EXERCISE DESCRIPTION → Put every line of the material below into a JSON list of strings, one string per line, skipping blank lines. Leave the pictures out.

RECORDS PROVIDED →
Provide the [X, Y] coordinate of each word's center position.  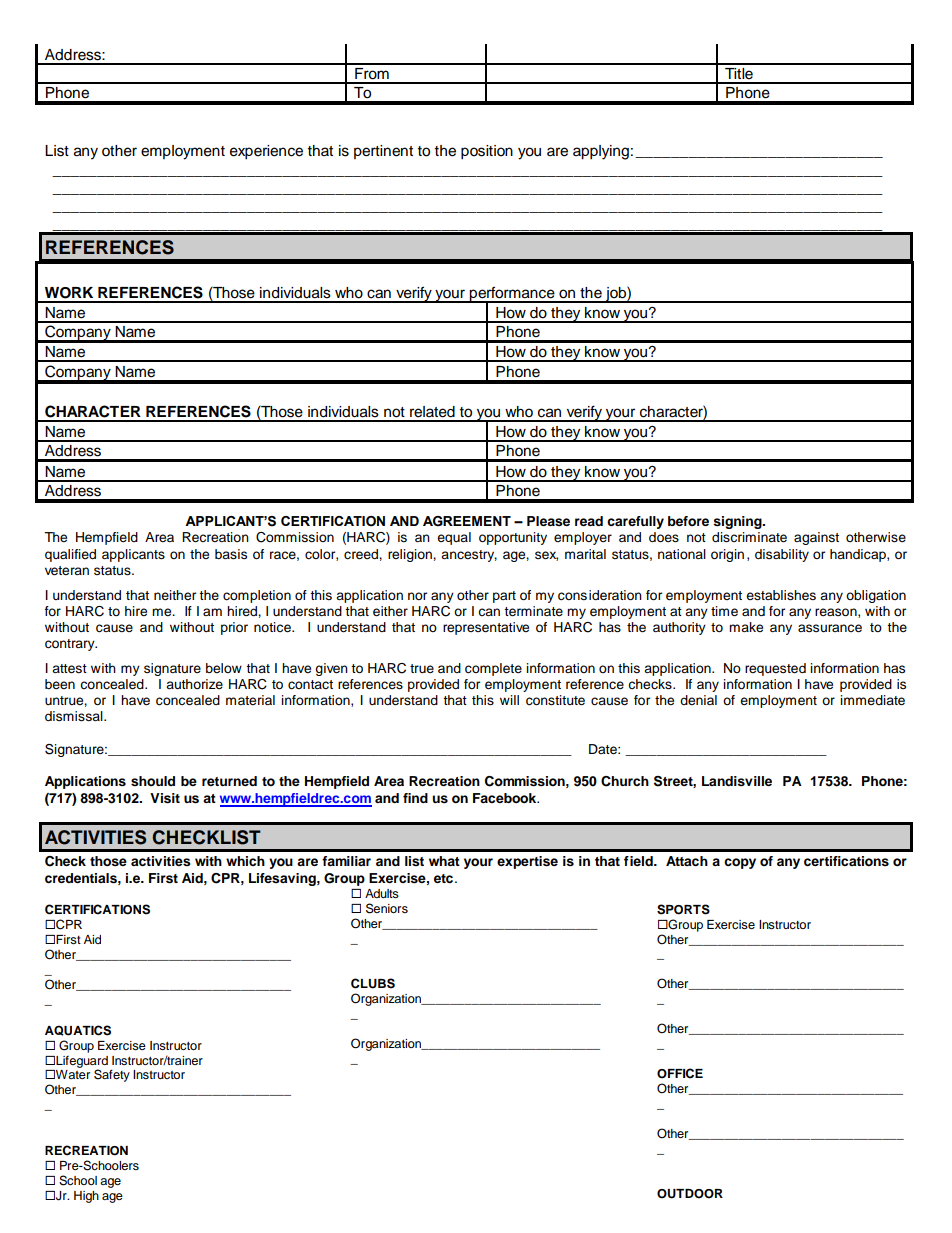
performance [512, 294]
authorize [194, 684]
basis [231, 554]
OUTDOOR [690, 1194]
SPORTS [683, 909]
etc [445, 878]
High [86, 1197]
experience [266, 152]
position [487, 152]
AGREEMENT [467, 521]
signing [738, 522]
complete [493, 669]
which [245, 861]
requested [775, 669]
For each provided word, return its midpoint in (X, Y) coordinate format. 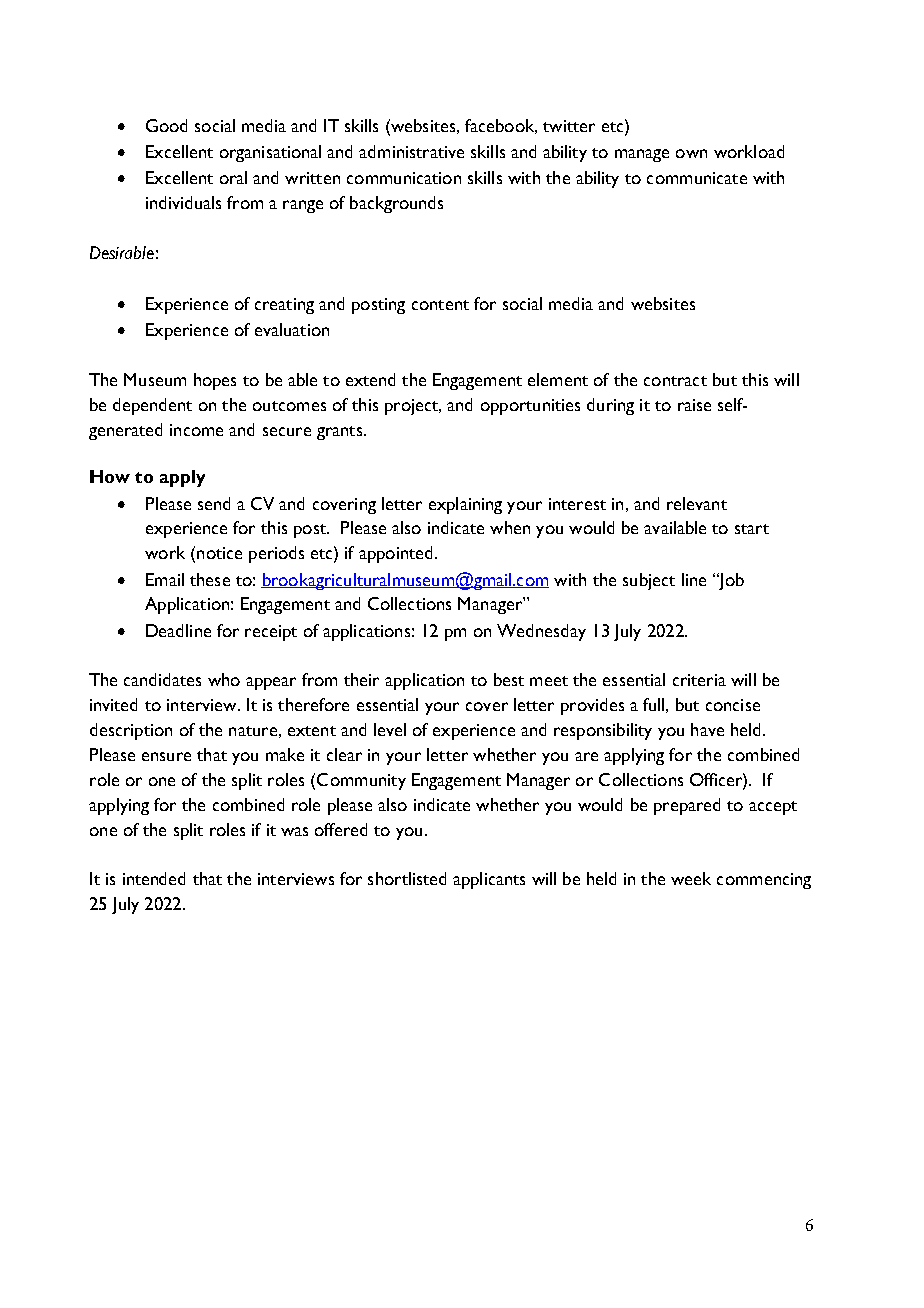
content (440, 305)
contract (675, 381)
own (691, 153)
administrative (411, 151)
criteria (699, 680)
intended (154, 878)
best (509, 679)
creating (284, 306)
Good (166, 125)
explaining (465, 505)
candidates (162, 679)
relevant (697, 503)
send (214, 503)
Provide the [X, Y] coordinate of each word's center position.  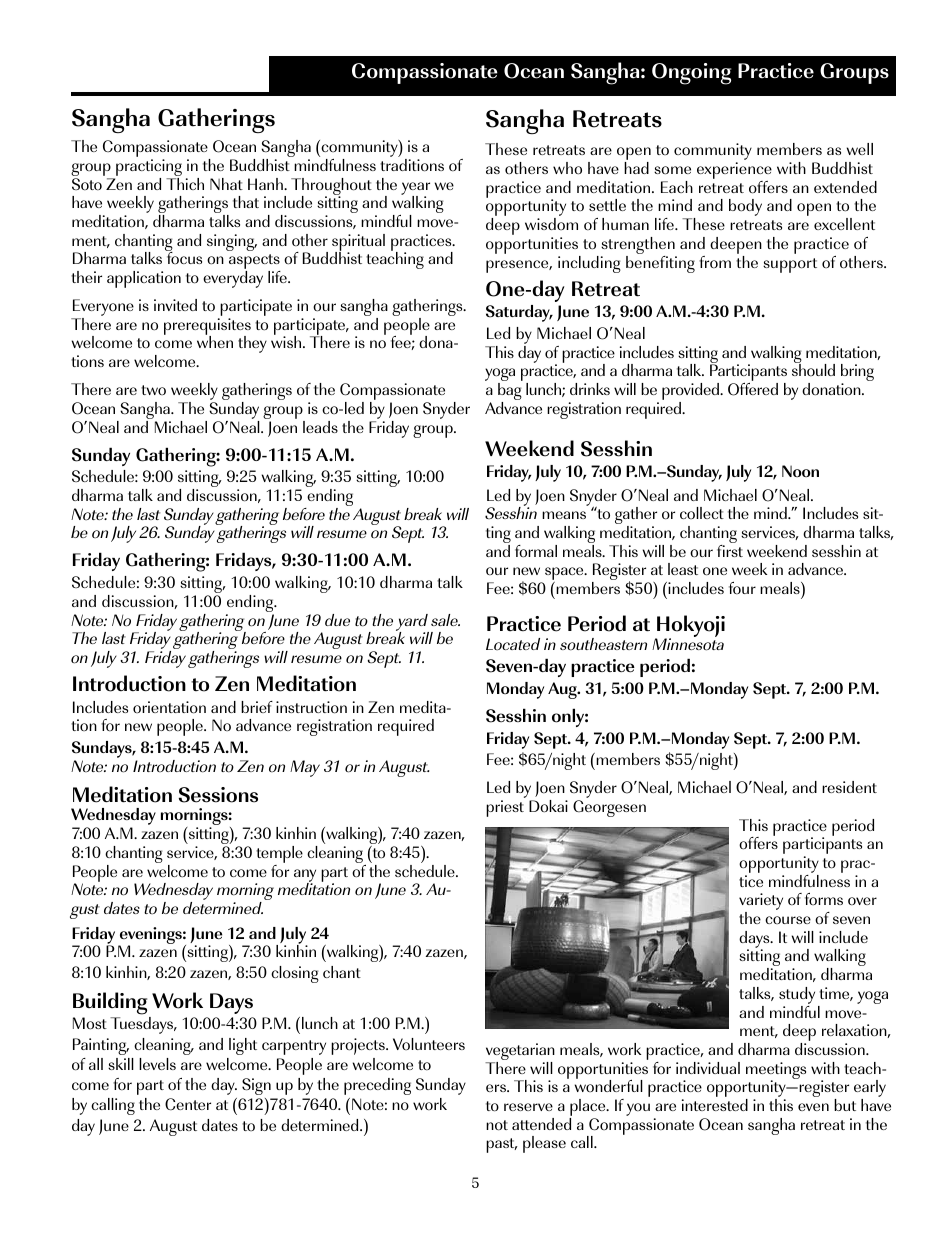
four [742, 588]
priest [505, 808]
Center [188, 1104]
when [215, 341]
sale [445, 620]
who [567, 168]
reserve [528, 1107]
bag [510, 393]
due [337, 620]
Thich [185, 182]
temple [279, 856]
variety [761, 903]
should [813, 369]
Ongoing [691, 74]
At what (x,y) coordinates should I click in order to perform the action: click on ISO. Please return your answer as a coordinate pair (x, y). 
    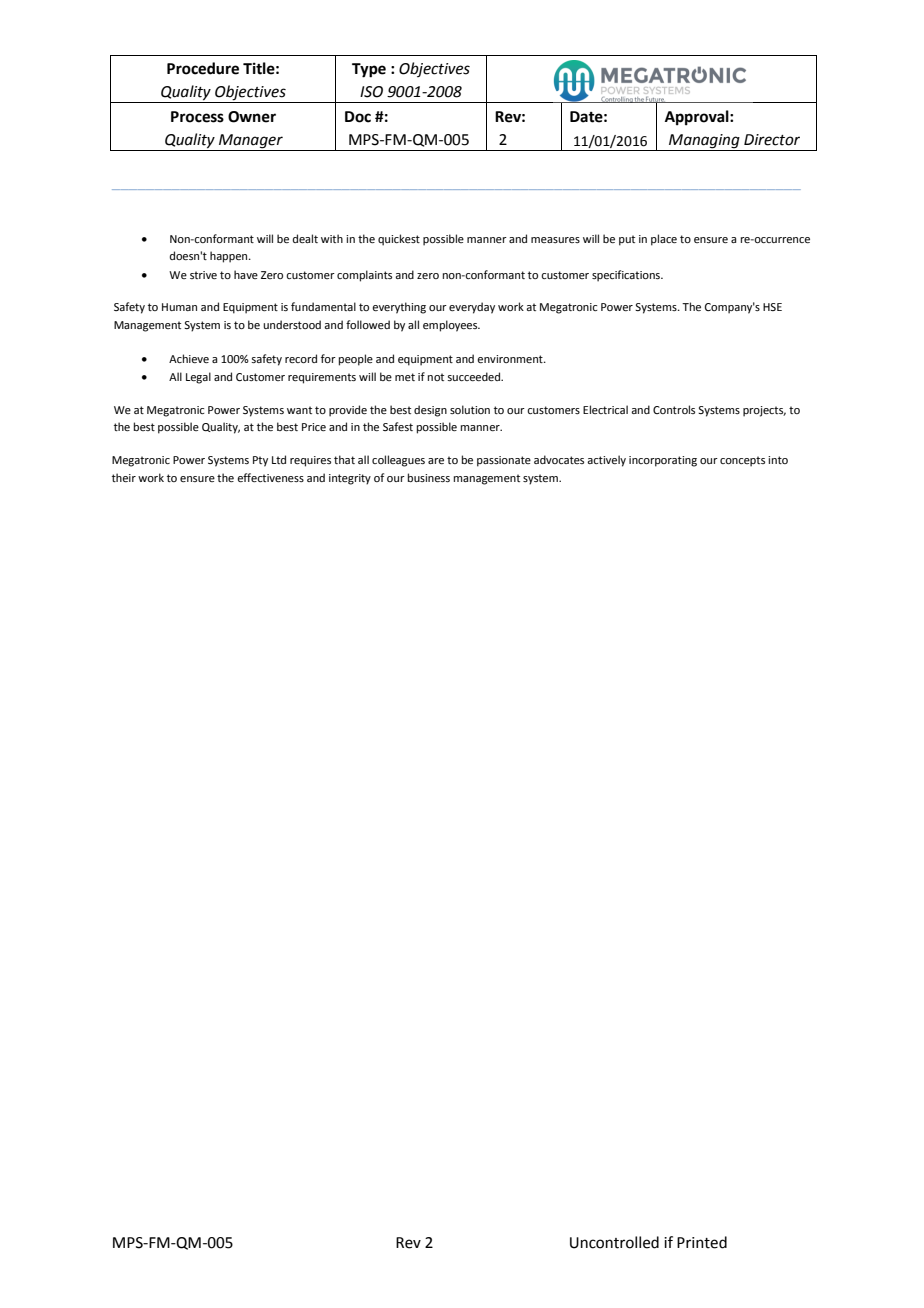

THE COMPLETED TASK →
[
  "Provide the [X, Y] coordinate of each word's center position.  ",
  "performance [512, 294]",
  "authorize [194, 684]",
  "basis [231, 554]",
  "OUTDOOR [690, 1194]",
  "SPORTS [683, 909]",
  "etc [445, 878]",
  "High [86, 1197]",
  "experience [266, 152]",
  "position [487, 152]",
  "AGREEMENT [467, 521]",
  "signing [738, 522]",
  "complete [493, 669]",
  "which [245, 861]",
  "requested [775, 669]",
  "For each provided word, return its midpoint in (X, Y) coordinate format. ",
  "content (440, 305)",
  "contract (675, 381)",
  "own (691, 153)",
  "administrative (411, 151)",
  "criteria (699, 680)",
  "intended (154, 878)",
  "best (509, 679)",
  "creating (284, 306)",
  "Good (166, 125)",
  "explaining (465, 505)",
  "candidates (162, 679)",
  "relevant (697, 503)",
  "send (214, 503)",
  "Provide the [X, Y] coordinate of each word's center position.  ",
  "four [742, 588]",
  "priest [505, 808]",
  "Center [188, 1104]",
  "when [215, 341]",
  "sale [445, 620]",
  "who [567, 168]",
  "reserve [528, 1107]",
  "bag [510, 393]",
  "due [337, 620]",
  "Thich [185, 182]",
  "temple [279, 856]",
  "variety [761, 903]",
  "should [813, 369]",
  "Ongoing [691, 74]",
  "At what (x,y) coordinates should I click in order to perform the action: click on ISO. Please return your answer as a coordinate pair (x, y). "
]